While these issues are out of the OCP’s control, as well as that of country partners, there are opportunities to mitigate the disruption. They include developing networks of champions across government rather than focusing on single powerful reformers; ensuring good relationships with local CSOs, so the OCP can quickly switch roles from trusted government advisors to effective activists; and identifying a play-by-play approach to engaging with and educating incoming officials about the benefits of open contracting. For the latter, having a bank of persuasive use cases will be crucial.   

This issue needs further exploration and specific recommendations, which OI will develop throughout this evaluation. 

Next steps and methodology

For the evaluation of the BHP Foundation project, OI prioritized qualitative methods for two reasons. 

Firstly, at the project’s midpoint we do not yet expect to see fully matured quantifiable impacts across the range of project countries including Afghanistan, Argentina, Australia, Chile, Colombia, Honduras, Mexico, Nigeria, and the United Kingdom, like increased businesses bidding per tender, or fewer discrepancies between estimated contract price and the final costs. Although we do believe we will start to see some evidence as we continue our interviews, we don’t expect these to be fully formed and traceable until the end of the project. 

Secondly, we intend to go beyond seeking to validate the OCP’s own internal key performance indicators for activities, like the number of government agencies publishing contracting data that accords to OCDS. Qualitative research gives room to be surprised by findings – to identify unexpected themes and directions; to develop and test emerging ideas with participants; to draw out the richness that comes from reflections shaped by individuals with different experiences. Qualitative findings reveal how the OCP can address future pain points. Understanding what changes are occurring where open contracting practices operate helps develop a structure for the future of the project that leads to tangible, productive results. 

COVID-19 has of course had an impact on the evaluation itself, as well as country-level programming. Importantly, rather than in-person interview and focus groups the situation now forces us to conduct predominantly online interviews.

OI will survey key stakeholders to explore how OCP’s interventions are working and what may be done to foster a sustainable open contracting ecosystem. Anonymous surveys also enable participants to discuss sensitive topics and provide valuable insights openly.  

From the long list of countries under this project, we identified those at different stages of development in open contracting. These included countries starting out on open contracting with strong political support where we asked: what can we learn from the experience? In other cases, we chose nations that had introduced open contracting but where political obstacles had arisen. Here we asked how the challenge arose and how the OCP might work to overcome such obstacles. 
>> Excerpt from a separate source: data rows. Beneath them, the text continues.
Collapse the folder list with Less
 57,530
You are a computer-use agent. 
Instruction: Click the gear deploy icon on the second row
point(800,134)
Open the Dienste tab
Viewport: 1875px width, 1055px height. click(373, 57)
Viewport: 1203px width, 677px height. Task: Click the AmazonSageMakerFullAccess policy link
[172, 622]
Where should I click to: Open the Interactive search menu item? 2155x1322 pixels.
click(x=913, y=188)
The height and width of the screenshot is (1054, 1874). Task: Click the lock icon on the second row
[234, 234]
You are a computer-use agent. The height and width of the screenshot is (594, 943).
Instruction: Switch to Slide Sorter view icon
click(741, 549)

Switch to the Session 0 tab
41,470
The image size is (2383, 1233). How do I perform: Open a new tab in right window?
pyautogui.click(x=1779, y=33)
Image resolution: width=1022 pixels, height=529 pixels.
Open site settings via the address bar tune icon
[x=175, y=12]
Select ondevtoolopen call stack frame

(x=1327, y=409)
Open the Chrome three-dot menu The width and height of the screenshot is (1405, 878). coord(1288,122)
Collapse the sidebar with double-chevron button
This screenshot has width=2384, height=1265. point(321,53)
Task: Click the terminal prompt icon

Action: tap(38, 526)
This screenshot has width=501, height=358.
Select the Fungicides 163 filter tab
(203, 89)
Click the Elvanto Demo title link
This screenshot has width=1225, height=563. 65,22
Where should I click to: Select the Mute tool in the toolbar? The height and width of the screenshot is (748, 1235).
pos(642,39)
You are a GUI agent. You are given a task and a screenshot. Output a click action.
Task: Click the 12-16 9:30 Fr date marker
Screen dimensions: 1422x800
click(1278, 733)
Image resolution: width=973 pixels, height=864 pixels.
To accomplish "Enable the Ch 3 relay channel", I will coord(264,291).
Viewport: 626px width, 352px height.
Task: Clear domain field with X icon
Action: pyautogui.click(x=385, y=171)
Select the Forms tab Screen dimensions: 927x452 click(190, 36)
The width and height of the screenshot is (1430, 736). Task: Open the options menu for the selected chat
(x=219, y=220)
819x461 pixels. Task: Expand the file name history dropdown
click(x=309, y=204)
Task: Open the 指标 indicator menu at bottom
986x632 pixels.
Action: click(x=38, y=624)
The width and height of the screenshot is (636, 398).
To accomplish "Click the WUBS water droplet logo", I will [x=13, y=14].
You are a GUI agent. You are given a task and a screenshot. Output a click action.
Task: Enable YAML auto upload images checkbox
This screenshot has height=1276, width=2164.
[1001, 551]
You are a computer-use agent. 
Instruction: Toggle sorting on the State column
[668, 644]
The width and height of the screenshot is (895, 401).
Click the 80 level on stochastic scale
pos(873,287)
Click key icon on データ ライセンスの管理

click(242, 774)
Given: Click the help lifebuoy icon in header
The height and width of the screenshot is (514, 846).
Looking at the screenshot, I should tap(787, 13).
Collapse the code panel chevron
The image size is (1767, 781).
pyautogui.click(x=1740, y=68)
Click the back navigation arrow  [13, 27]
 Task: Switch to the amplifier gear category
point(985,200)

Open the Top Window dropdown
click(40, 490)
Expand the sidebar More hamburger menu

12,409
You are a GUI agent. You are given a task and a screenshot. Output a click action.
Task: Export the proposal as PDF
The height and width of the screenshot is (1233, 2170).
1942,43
We also are examining different levels of development in the four components of open contracting: set reform goals and secure buy-in; publish, use, improve open contracting data; improve stakeholder engagement and oversight to achieve goals; measure, adapt, and institutionalize reforms. 

Finally, OI will look at where the OCP has invested most time and therefore may be most likely to see results.  

OI’s interviews with OCP staff and in-country partners are providing essential intelligence about each nation, throwing critical light on initial hypotheses and themes. As a result, we are also developing ecosystem maps as a guide to how government, journalists, CSOs, and citizens impact the open contracting ecosystem.